[WHAT TO WORK ON]
From the first line to the last, repeat the data exactly but leave out the pictures.

[TASK MATERIAL]
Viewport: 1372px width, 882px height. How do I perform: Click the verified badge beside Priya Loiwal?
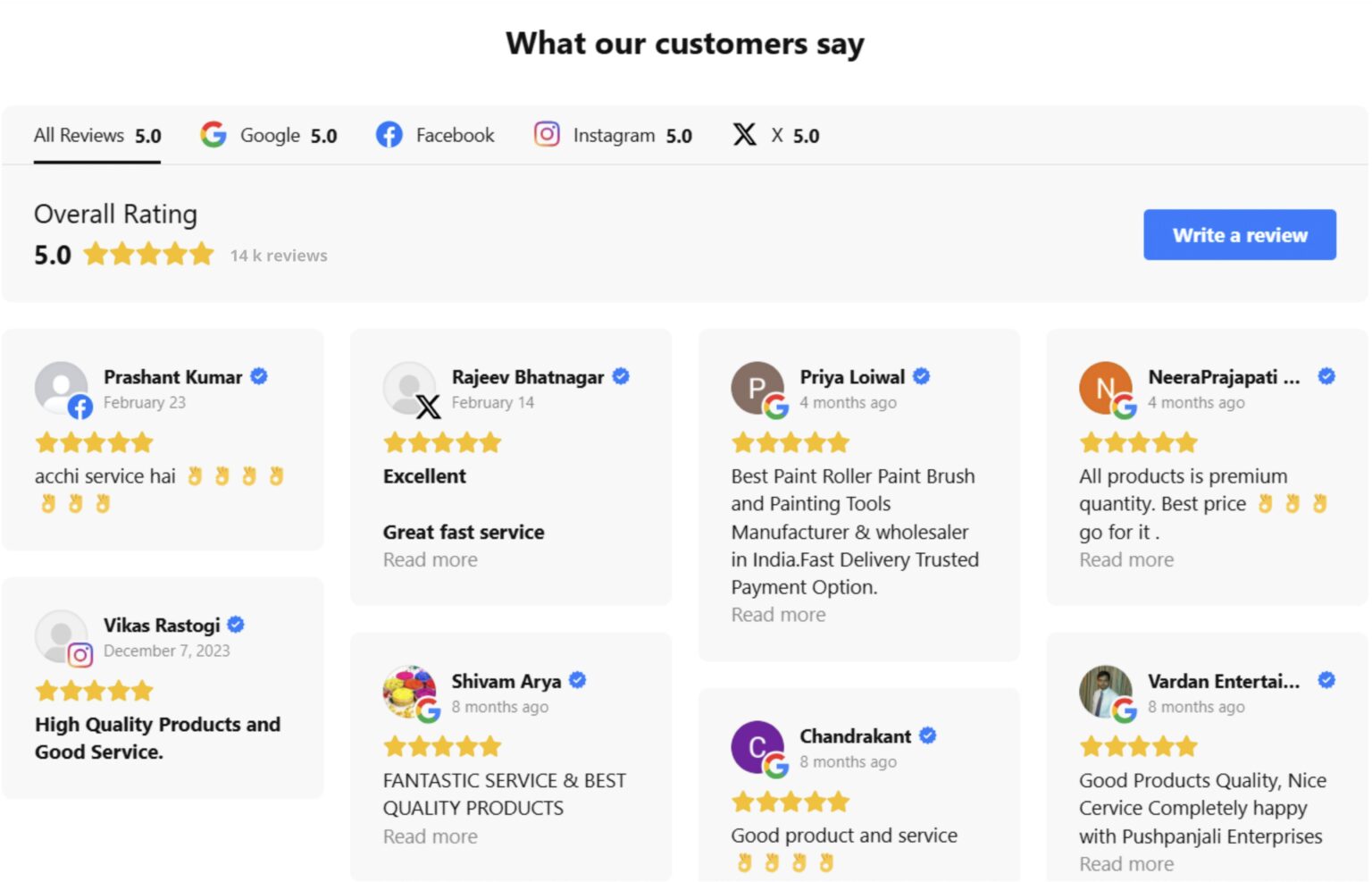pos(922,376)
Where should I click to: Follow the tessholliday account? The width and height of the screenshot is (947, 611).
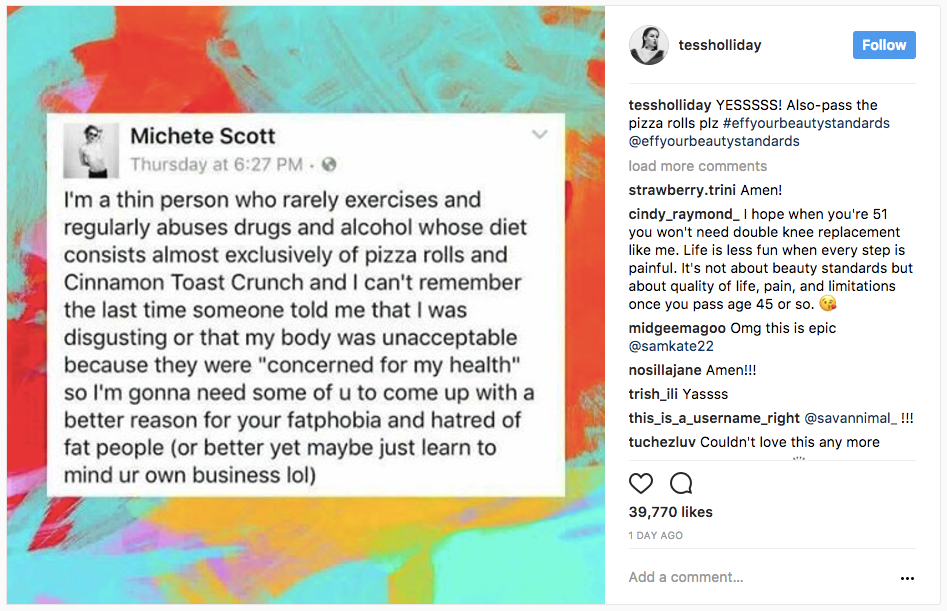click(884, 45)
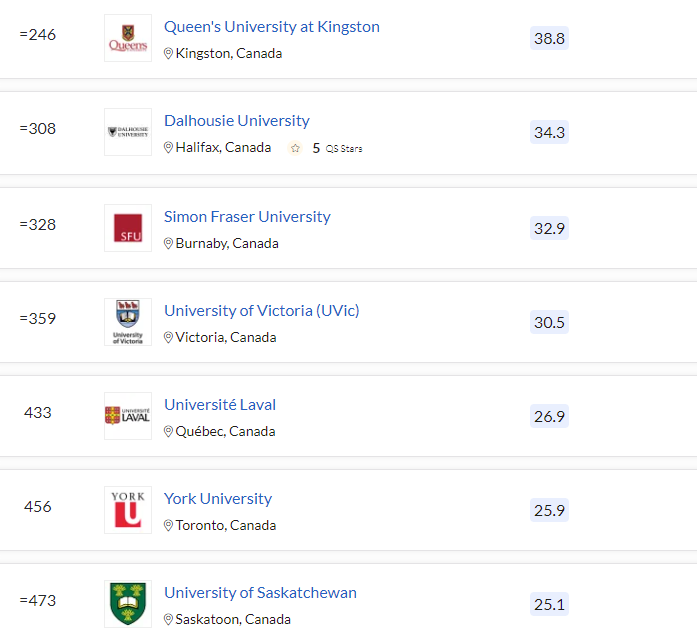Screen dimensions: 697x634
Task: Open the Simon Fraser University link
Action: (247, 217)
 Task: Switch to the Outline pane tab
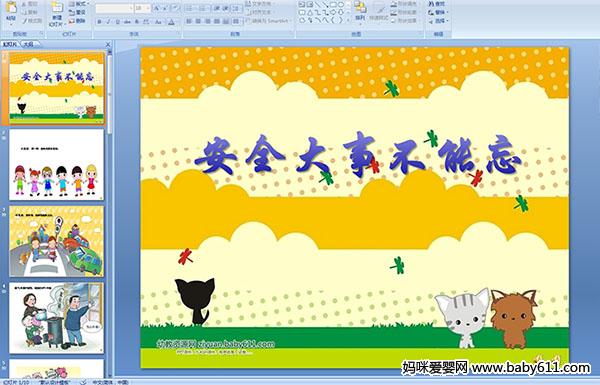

[OUTPUT FOR THIS TASK]
Viewport: 1372px width, 882px height. How do I perform: Click the verified badge beside Priya Loiwal?
pos(922,376)
Where should I click to: Follow the tessholliday account? The width and height of the screenshot is (947, 611).
click(884, 45)
Screen dimensions: 697x634
Task: Open the Simon Fraser University link
Action: (247, 217)
 Task: Switch to the Outline pane tab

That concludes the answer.